Today's outing to Te Mata peak suffered from this debilitating combined map disease. The map only documents about 10% of the actual trails on the mountain and it doesn't grab you by the shoulders and shake you violently while yelling, "This might be too steep you uncoordinated bastard!" I enjoy walking, and I enjoy mountain biking but I don't enjoy hiking while pushing my bike. That is most of what we did this morning. Our saving grace being a nice gentleman who gave us directions and the always beautiful New Zealand countryside.

After a minor setback we traveled down the road to Masterton sheepishly ignoring some nice hikes because a fatigue factor has set in. This is not to be construed as complaining about a vacation which involves zero responsibility or deadlines but it can be tiring to do cardiovascularly intense activities almost everyday of a five week overseas excursion.

We ended up in Martinborough where we enjoyed a nice meal in the restaurant at the Martinborough Hotel and retired to the van.

Day 27:
Cold morning but quickly warming and becoming quite temperate. Early morning spent at the "dairy" which is sort of like a convenience store and cafe combined. Here, for the first time I stumbled upon a decent proposition for internet access. A single computer set up with free access and a container simply asking for donations. We gladly "paid" more for this internet because I appreciated the concept more than the $4 per hour we'd been paying at most internet cafes.

After this set out for Schoc Chocolates in Greytown. They have interesting and delicious combinations such as Strawberry, Black pepper, and milk chocolate, but it's probably not worth the $9 per bar that they charge. Anyway, we followed our chocolate fix with a drive down the coast and a hike to The Pinnacles which afforded our first views of the south island of New Zealand. We've decided not to visit the south island for two reasons. One, we're cold. Two, we only have 9 days left and we still haven't finished the north island.

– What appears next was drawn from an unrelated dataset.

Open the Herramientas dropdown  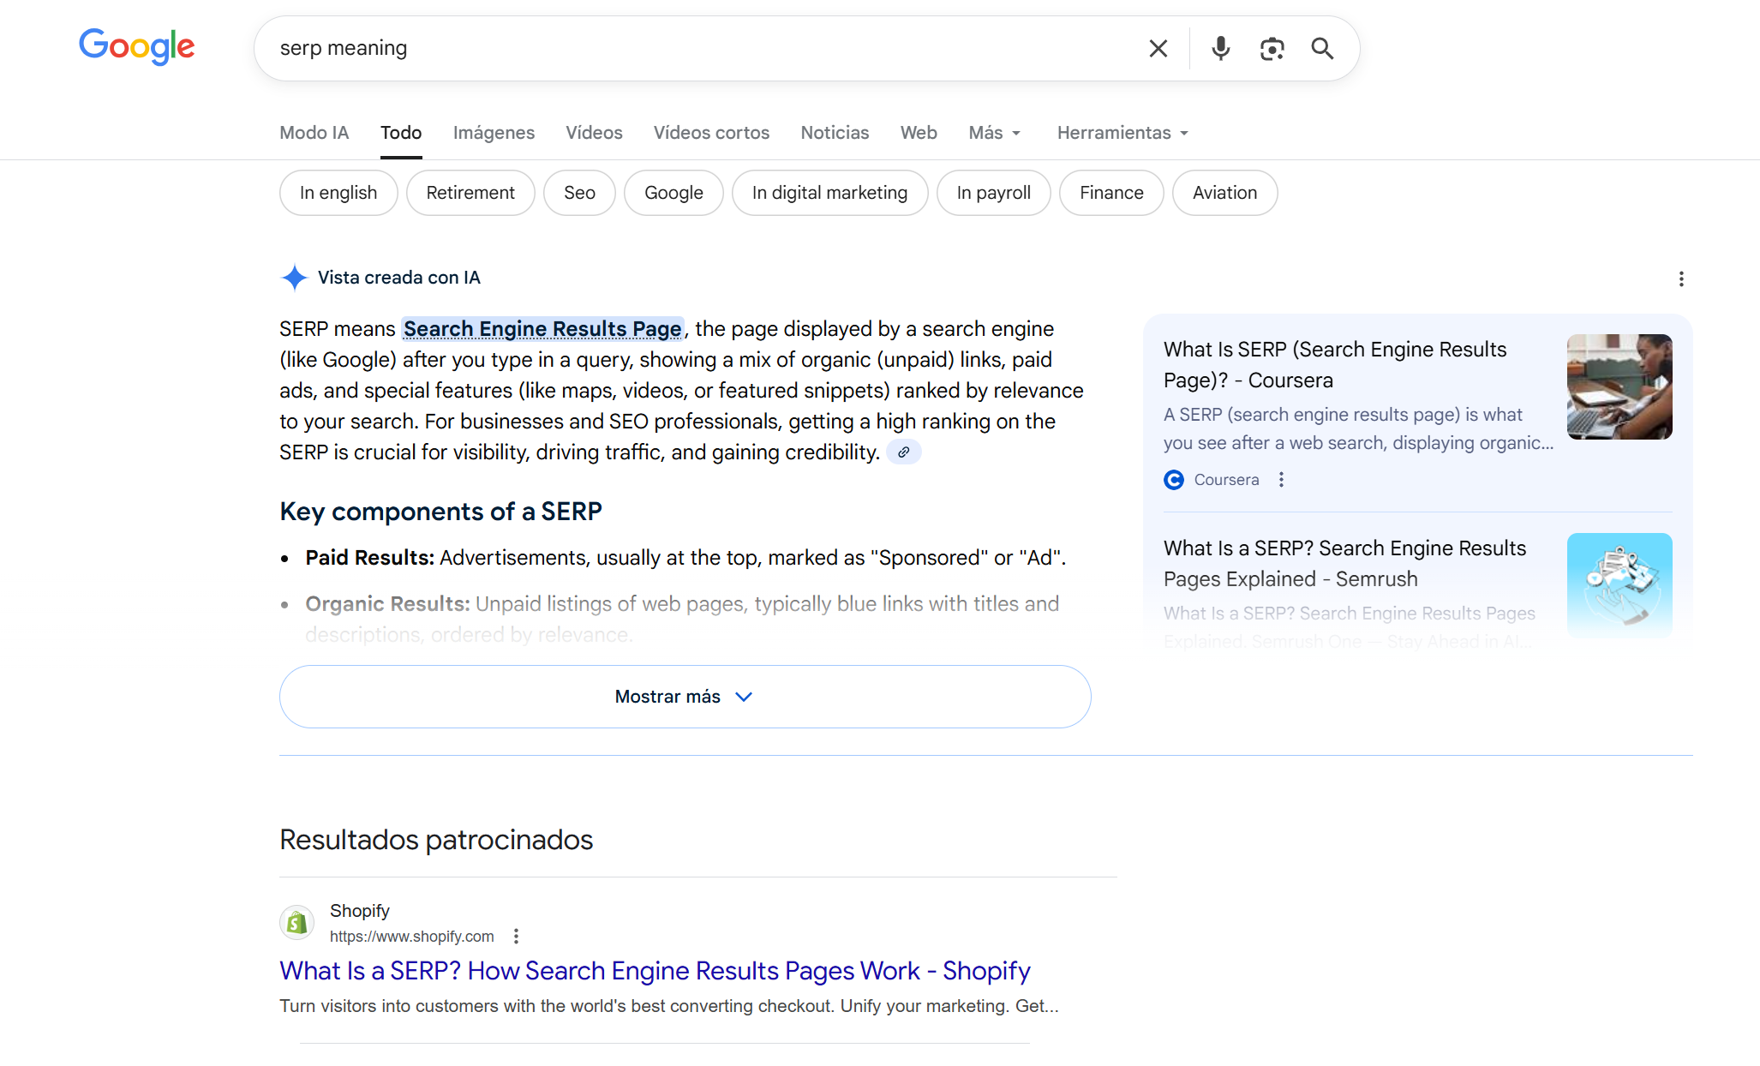pos(1122,133)
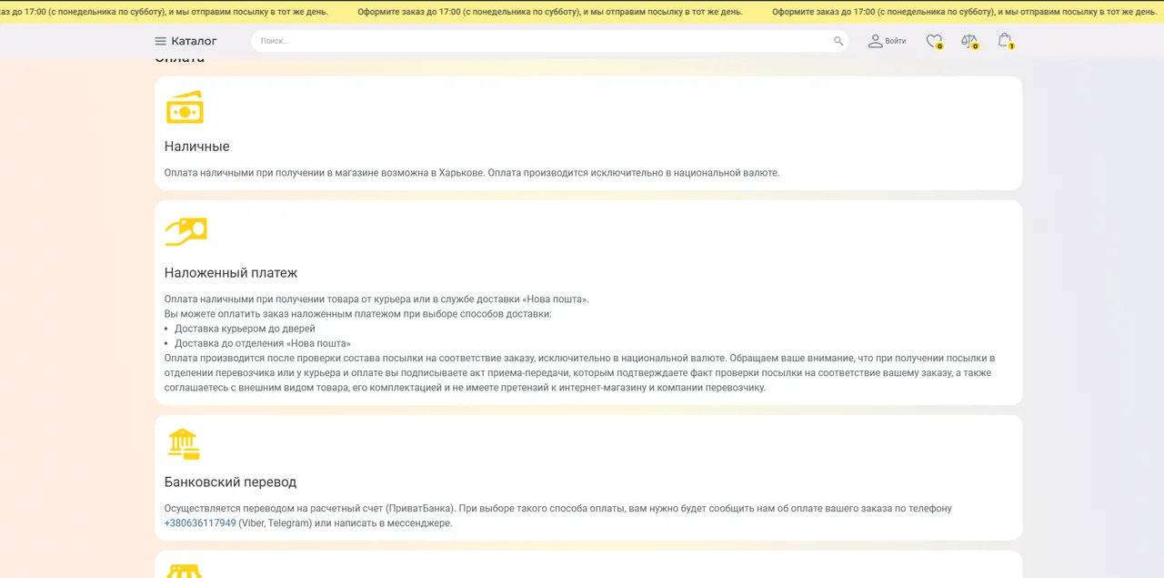Click the Войти login link
The width and height of the screenshot is (1164, 578).
pos(896,41)
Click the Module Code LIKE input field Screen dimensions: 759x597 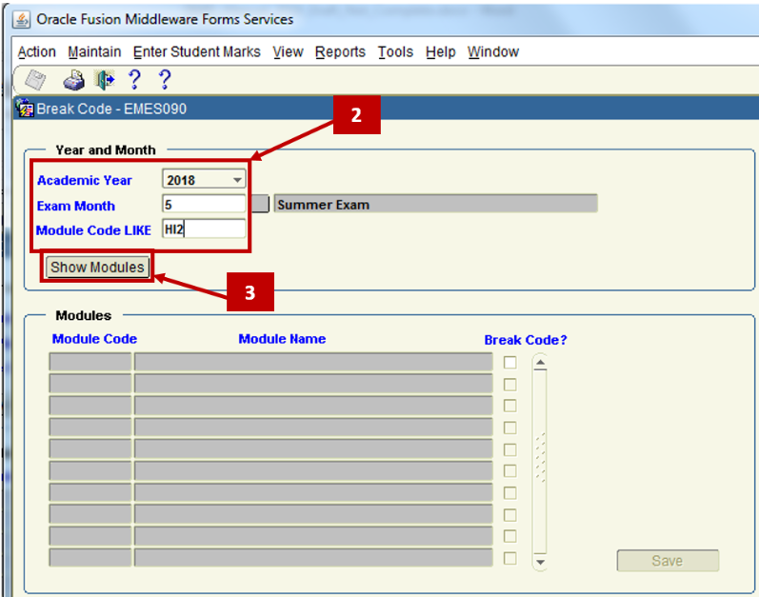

Next stop on the itinerary brought us to a lighthouse on the coast and a local seal colony. I was able to get quite close to the seals and shoot some video footage until the camera ran out of battery.

Hotel evening with much deserved showers and a walk along the beach. We're nearing the end and it is starting to set in but we're remaining optimistic.


Day 28:
Today's goal was to bike the Rimutaka incline trail. I guess you could say that we accomplished that, but I walked my bike along a good portion of it. The trail follows the old Fell Engine railroad that used to traverse the Riutaka Range from the Wairarapa region to Wellington. The ride actually wasn't unduly strenuous but it rained some of the time and because it was about 1000 meters above sea level we got very cold as we descended back towards the start of the trail.

We did get to bike through a couple of tunnels and luckily our "torch" didn't run out of battery. And, even better, I only fell once because the trail was quite easy. After Rimutaka we drove to Wellington and walked around the city. We'll be spending a few days here and the weather should be wonderful.


Day 29:
Visited the Te Papa Museum (official museum of New Zealand) but we didn't finish all of the exhibits. Then we traveled to the Parliament building, took a tour and sat in on the parliamentary session. It had more of a city council feel than the government of a nation, but then again they're only governing 4 million people.

Wellington has some really great looking (and tasting) restaurants and we're trying one called Kai tonight. It is billed as a Maori fusion restaurant. Normally I would make fun of pretentious fusion restaurants but it came highly recommended by our Lonely Planet guidebook so I'm looking forward to it. The museum is open late tonight so we may go back through some more exhibits. Also bought tickets for a play for tomorrow evening. Should be fun.

The restaurant turned out to be a great experience with the owner playing the guitar and leading all of the diners in a Te Reo Maori language sing along. We had a wonderful time up until the point that our food arrived and Shaleah's chicken turned out to be essentially raw. It put a real damper on the evening.